Extrait du texte
+ + + + + + +
Nous avons vu aussi comment l'esprit philosophique se reproduisit dans Bacon, Descartes et Leibnitz. Pour me servir des expressions de Bossuet, la foi et la science compațirent ensemble dans ces entendements. Enrichies des trésors que la religion chrétienne avait versés sur le monde, la raison humaine se soutint à une hauteur admirable pendant le xvIIe siècle. Philosophes, poëtes, orateurs, publicistes, jurisconsultes, tous joignaient la science à la foi. Ils croyaient, et ils savaient en même temps pourquoi ils croyaient. Leur vaste intelligence, en s'exerçant sur l'explication de toutes choses, concluait qu'il faut croire les vérités d'une religion qui ne peut s'expliquer sans l'intervention de la Divinité. Quel siècle que celui qui a produit Descartes, Newton, Leibnitz, Malebranche, Pascal, Bossuet, Fénelon, Grotius, Huet, Pothier, Bourdaloue, Massillon, d'Aguesseau, Corneille et Racine!
+ + + + + + +
Liste des lignes
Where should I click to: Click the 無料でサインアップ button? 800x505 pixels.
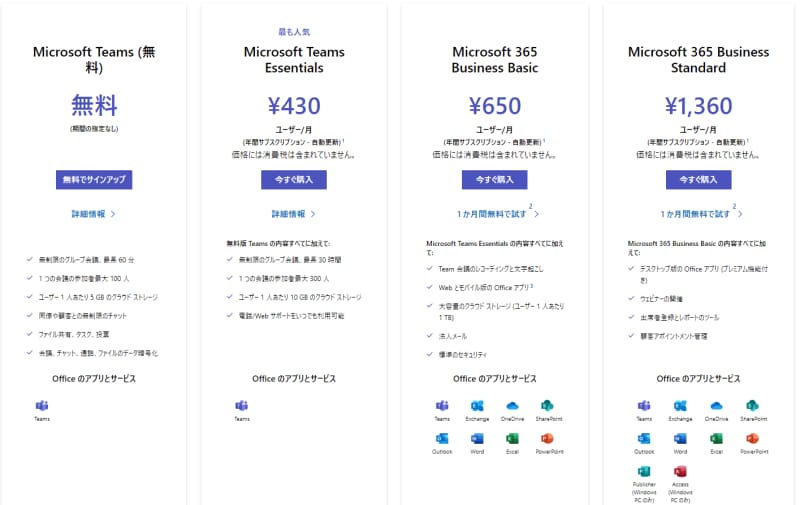(94, 180)
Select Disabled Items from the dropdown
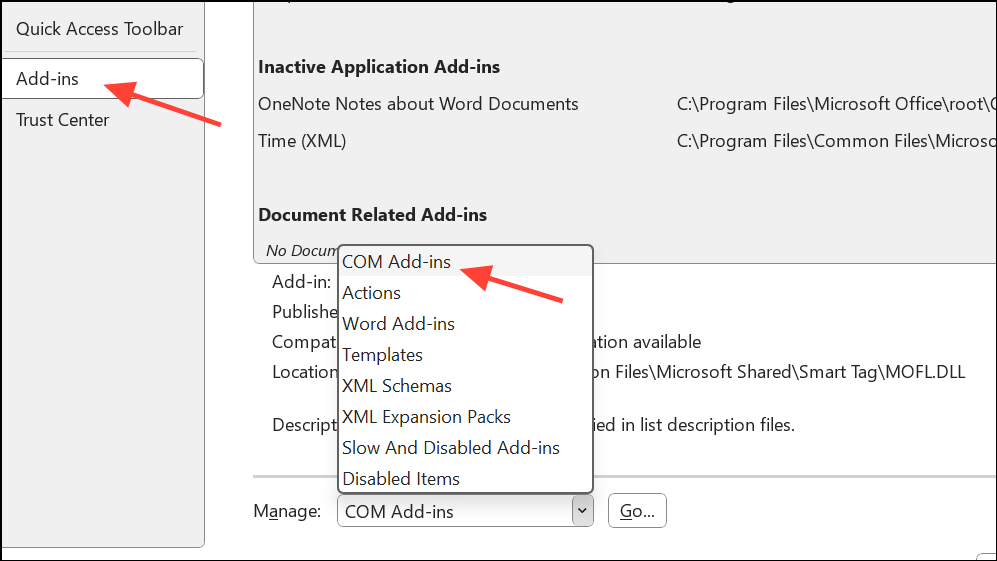 coord(401,479)
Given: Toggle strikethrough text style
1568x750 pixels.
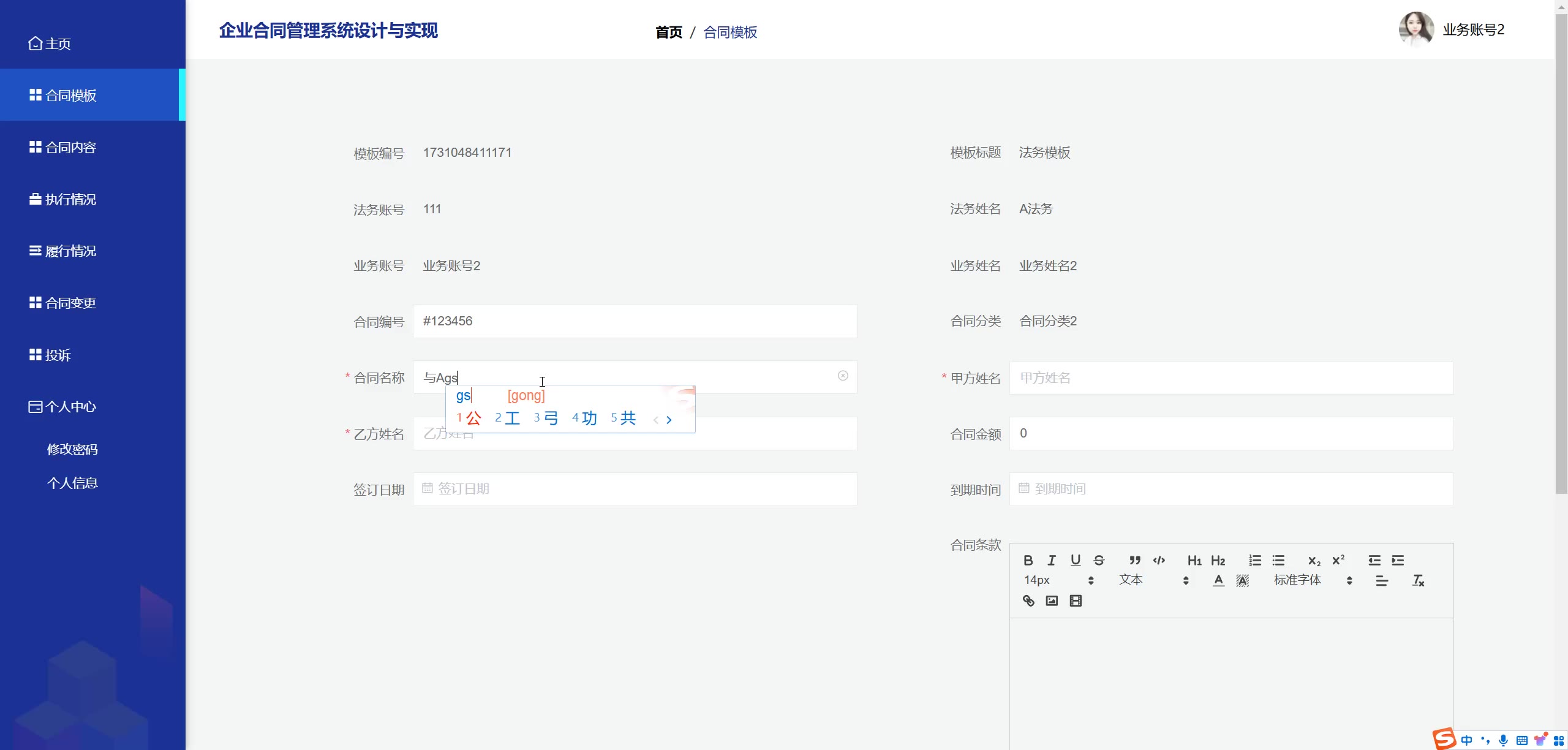Looking at the screenshot, I should coord(1099,560).
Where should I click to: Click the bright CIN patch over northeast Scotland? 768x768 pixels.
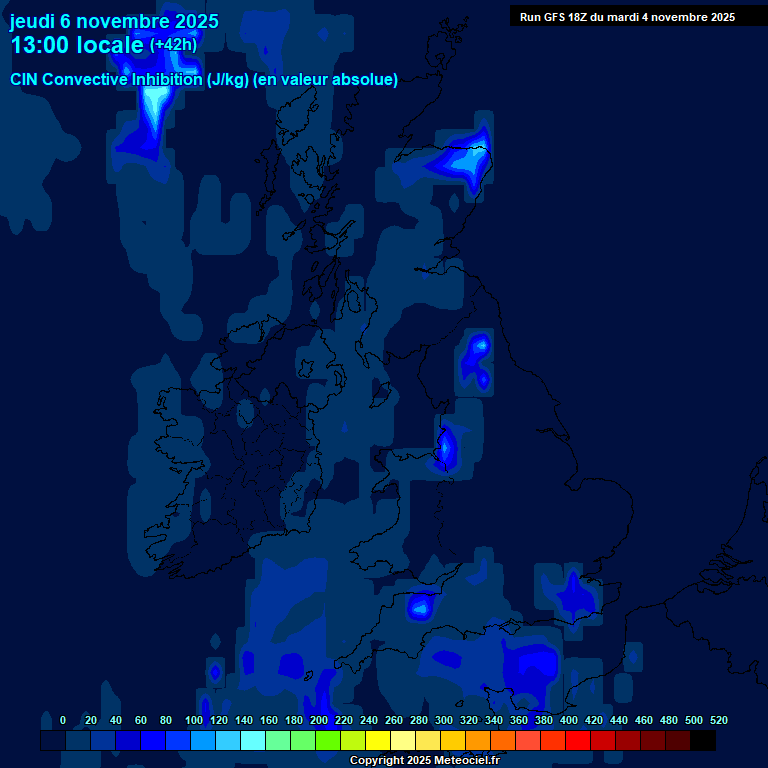468,160
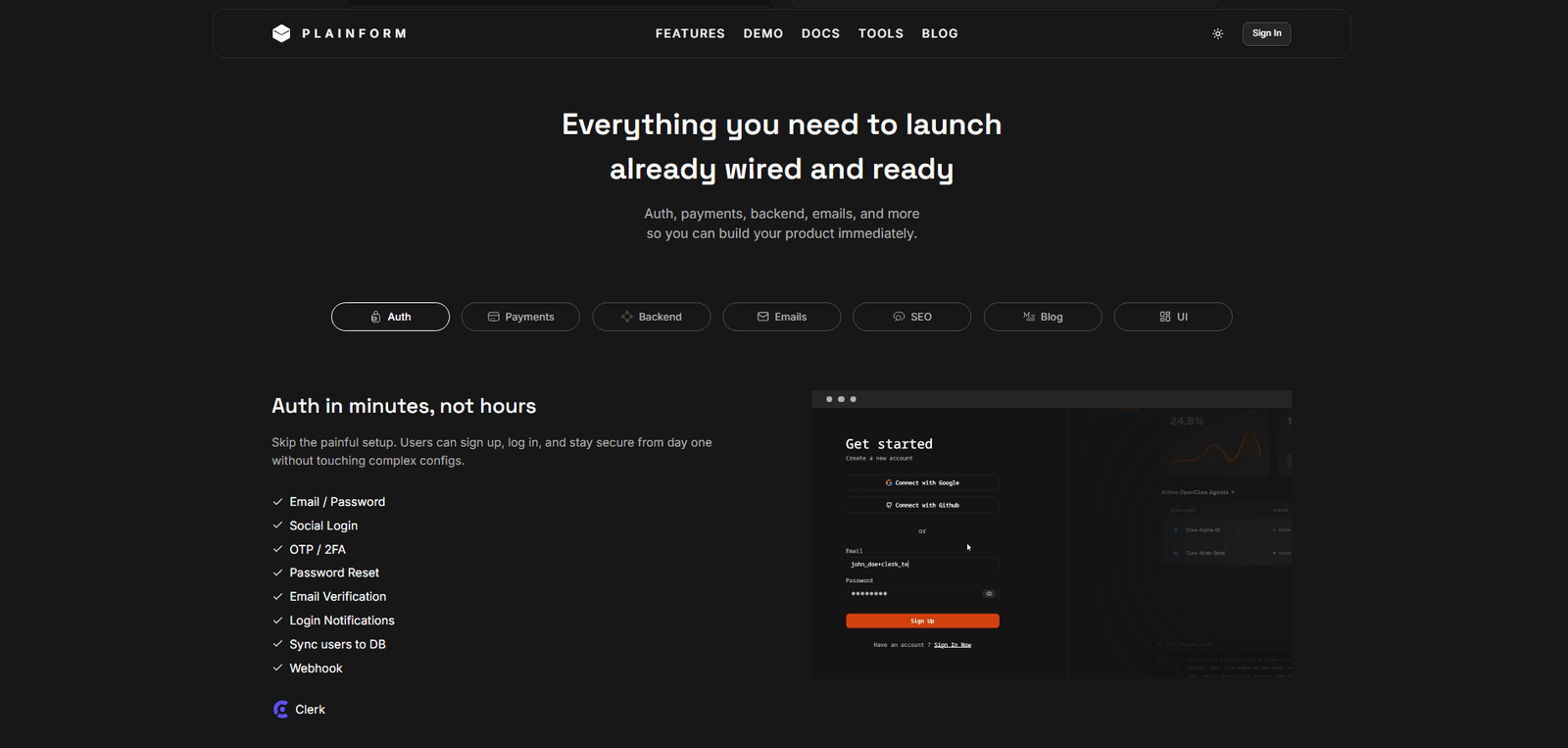
Task: Select the Auth tab with lock icon
Action: [390, 317]
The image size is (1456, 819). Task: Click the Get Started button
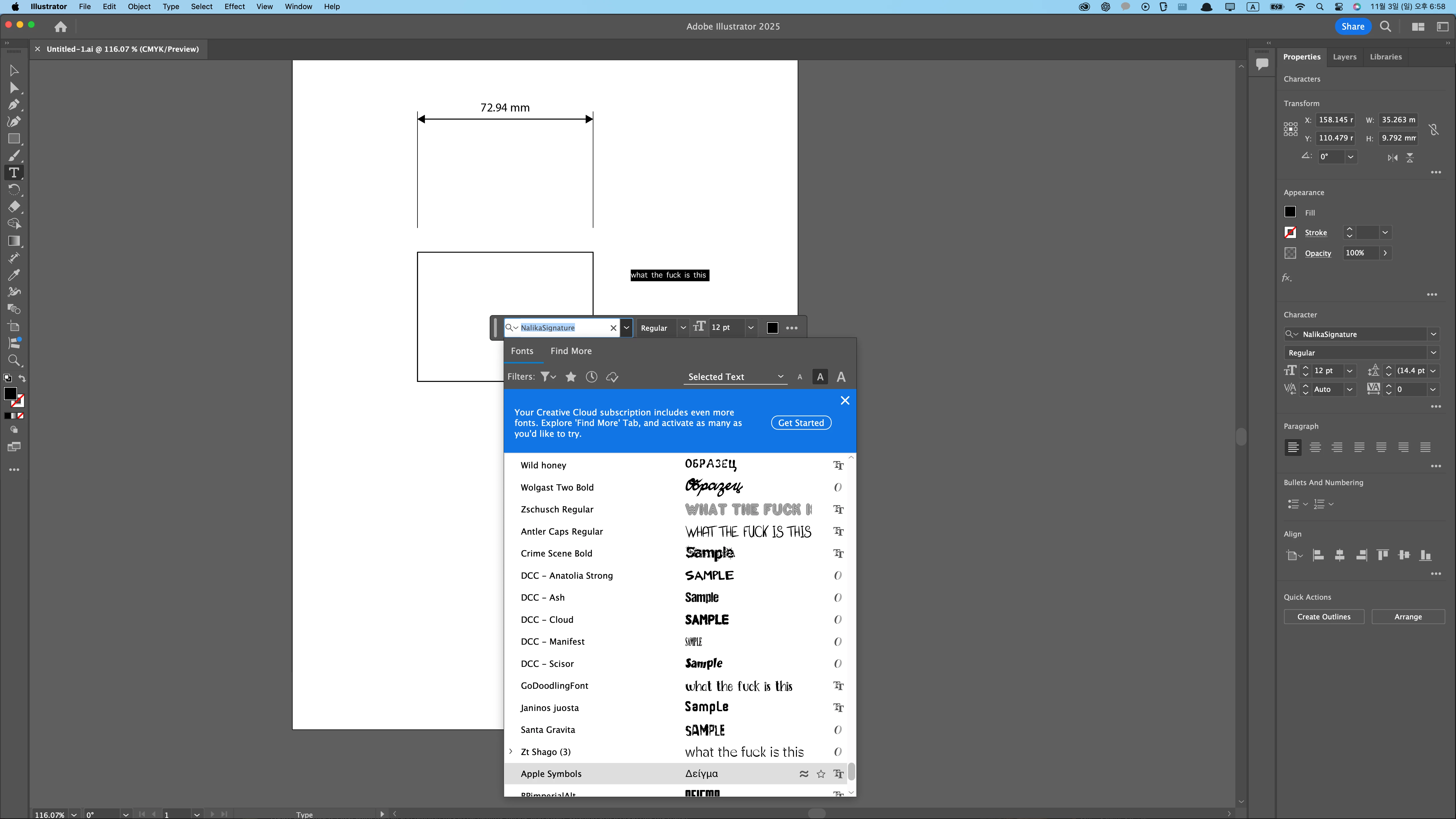point(800,423)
+ + + + + + +
Consignes écrites
A. Résumez sous forme de liste, s'il vous plaît, le paragraphe de l'extrait qui commence par « Nous avons vu aussi », en gardant ses faits principaux.
B. Répondez à ces questions d'après l'extrait :
(i) Dans quels trois esprits l'esprit philosophique se reproduisit-il ?
(ii) À qui sont empruntées les expressions dont l'auteur dit se servir ?
(iii) Quels deux noms terminent la liste de la dernière phrase ?
Les lignes ne jouent aucun rôle ici.

Réponses par consigne
A.
- L'esprit philosophique se retrouve chez Bacon, Descartes et Leibnitz. Selon une expression de Bossuet, la foi et la science s'y accordent.
- Enrichie par les apports de la religion chrétienne, la raison humaine se maintient à une hauteur admirable au XVIIe siècle.
- Philosophes, poètes, orateurs, publicistes et jurisconsultes unissent tous la science à la foi : ils croient et savent pourquoi ils croient.
- Leur intelligence conclut qu'il faut croire les vérités d'une religion inexplicable sans l'intervention de la Divinité.
- Ce siècle a produit Descartes, Newton, Leibnitz, Malebranche, Pascal, Bossuet, Fénelon, Grotius, Huet, Pothier, Bourdaloue, Massillon, d'Aguesseau, Corneille et Racine.

B.
(i) Bacon, Descartes et Leibnitz.
(ii) À Bossuet.
(iii) Corneille et Racine.